This supports all of the common metadata section options.

Metadata Keys

stats (dictionary – recommended):

A dictionary of statistics on the commits, containing the following sub-keys:

changes (integer – recommended):

The total number of Change sections in the DiffX file.

files (integer – recommended):

The total number of File sections in the DiffX file.

insertions (integer – recommended):

The total number of insertions (+ lines) made across all File Diff sections.

deletions (integer – recommended):

The total number of deletions (- lines) made across all File Diff sections.

Example#
{
    "stats": {
        "changes": 4,
        "files": 2,
        "insertions": 30,
        "deletions": 15
    }
}

Example

#diffx: encoding=utf-8, version=1.0
#.meta: format=json, length=111
{
   "stats": {
       "changes": 4,
       "files": 2,
       "insertions": 30,
       "deletions": 15
   }
}

Change Sections#

Change Section#

Type: Container Section

A DiffX file will have one or more change sections. Each can represent a simple change to a series of files (perhaps generated locally on the command line) or a commit in a repository.

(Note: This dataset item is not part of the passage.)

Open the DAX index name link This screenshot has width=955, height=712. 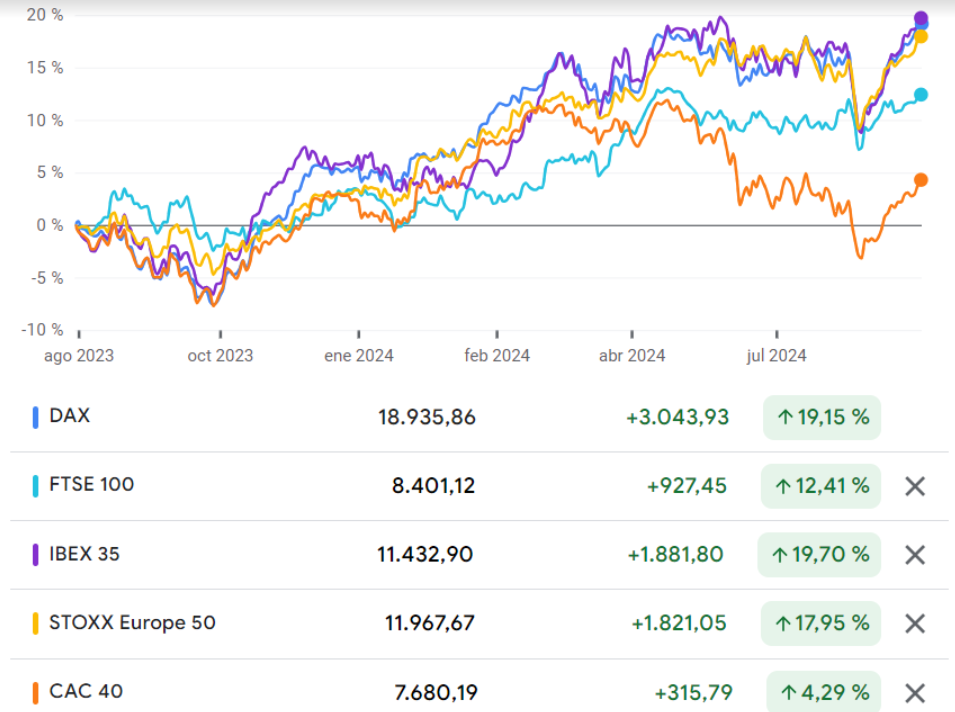[69, 415]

Each change section can have an optional preamble and metadata. It must have one or more file sections.

Subsections

Options

This supports the common container section options.

Example

#diffx: encoding=utf-8, version=1.0
#.change:
...
Change Preamble Section#

Type: Preamble Section

Many diffs based on commits contain a commit message before any file content. We refer to this as the “preamble.” This content is free-form text, but should not contain anything that looks like modifications to a diff file, in order to remain compatible with existing diff behavior.

Options

This supports all of the common preamble section options.

Example

#diffx: encoding=utf-8, version=1.0
#.change:
#..preamble: indent=4, length=111
    Any free-form text can go here.

    It can span as many lines as you like. Represents the commit message.
Change Metadata Section#

Type: Metadata Section

The change metadata sections contains metadata on the commit/change the diff represents, or anything else that the diff tool chooses to provide.

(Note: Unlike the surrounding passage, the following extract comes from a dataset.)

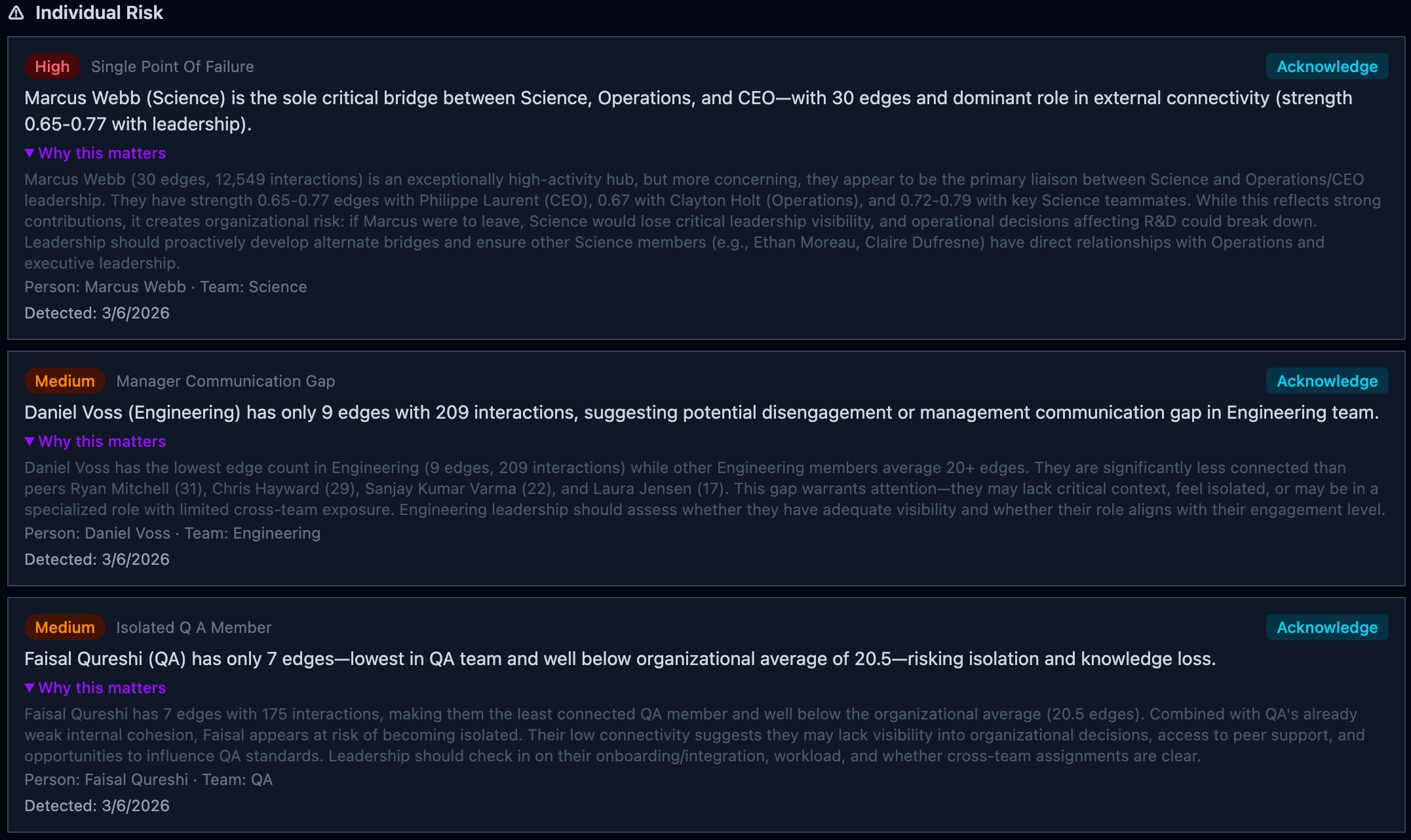Click the warning triangle icon beside Individual Risk
Viewport: 1411px width, 840px height.
16,12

Diff generators are welcome to add additional keys, but are encouraged to either submit them as a standard, or stick them under a namespace. For instance, a hypothetical Git-specific key for a clone URL would look like:

#diffx: encoding=utf-8, version=1.0
#.change:
#..meta: format=json, length=82
{
    "git": {
        "clone url": "https://github.com/beanbaginc/diffx"
    }
}

Options

This supports all of the common metadata section options.

Metadata Keys

author (string – recommended):

The author of the commit/change, in the form of Full Name <email>.

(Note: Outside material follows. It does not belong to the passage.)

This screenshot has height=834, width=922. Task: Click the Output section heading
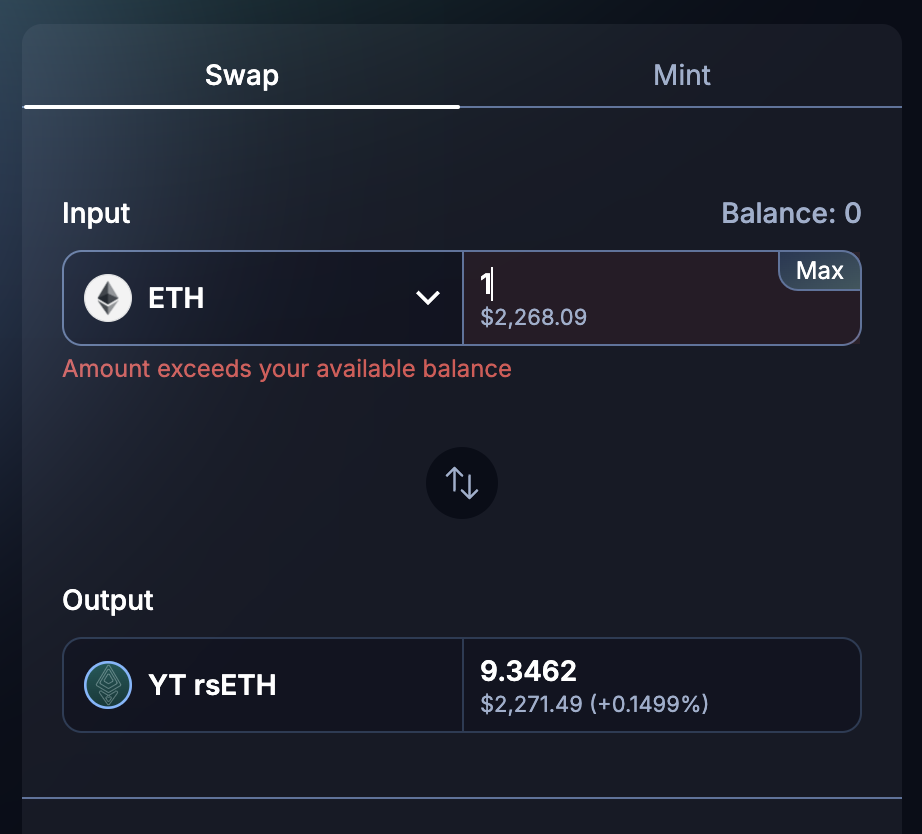(x=108, y=600)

This is the person or entity credited with making the changes represented in the diff.

Diffs against a source code repository will usually have an author, whereas diffs against a local file might not. This field is not required, but is strongly recommended when suitable information is available.

Example#
{
    "author": "Ann Chovey <achovey@example.com>"
}
author date (string – recommended):

The date/time that the commit/change was authored, in ISO 8601 format.

This can distinguish the date in which a commit was authored (e.g., when the diff was last generated, when the original commit was made, or when a change was put up for review) from the date in which it was officially placed in a repository.

Not all source code management systems differentiate between when a change was authored and when it was committed to a repository. In this case, a diff generator may opt to either:

  1. Include the key and set it to the same value as date.

  2. Leave the key out entirely.

If the key is not present, diff parsers should assume the value of date (if provided).

If it is present, it is expected to contain a date equal to or older than date (which must also be present).

Example#
{
    "author date": "2021-05-24T18:21:06Z",
    "date": "2021-06-01T12:34:30Z"
}
committer (string – recommended):

The committer of the commit/change, in the form of Full Name <email>.

This can distinguish the person or entity responsible for placing a change in a repository from the author of that change. For example, it may be a person or an identifier for an automated system that lands a change provided by an author in a review request or pull request.

Not all source code management systems track authors and committers separately. In this case, a diff generator may opt to either:

  1. Include the key and set it to the same value as author.

  2. Leave the key out entirely.

If the key is not present, diff parsers should assume the value of author (if present).

If present, author must also be present.

Example#
{
    "author": "Ann Chovey <achovey@example.com>",
    "committer": "John Dory <jdory@example.com>"
}
date (string – recommended):

The date/time the commit/change was placed in the repository, in ISO 8601 format.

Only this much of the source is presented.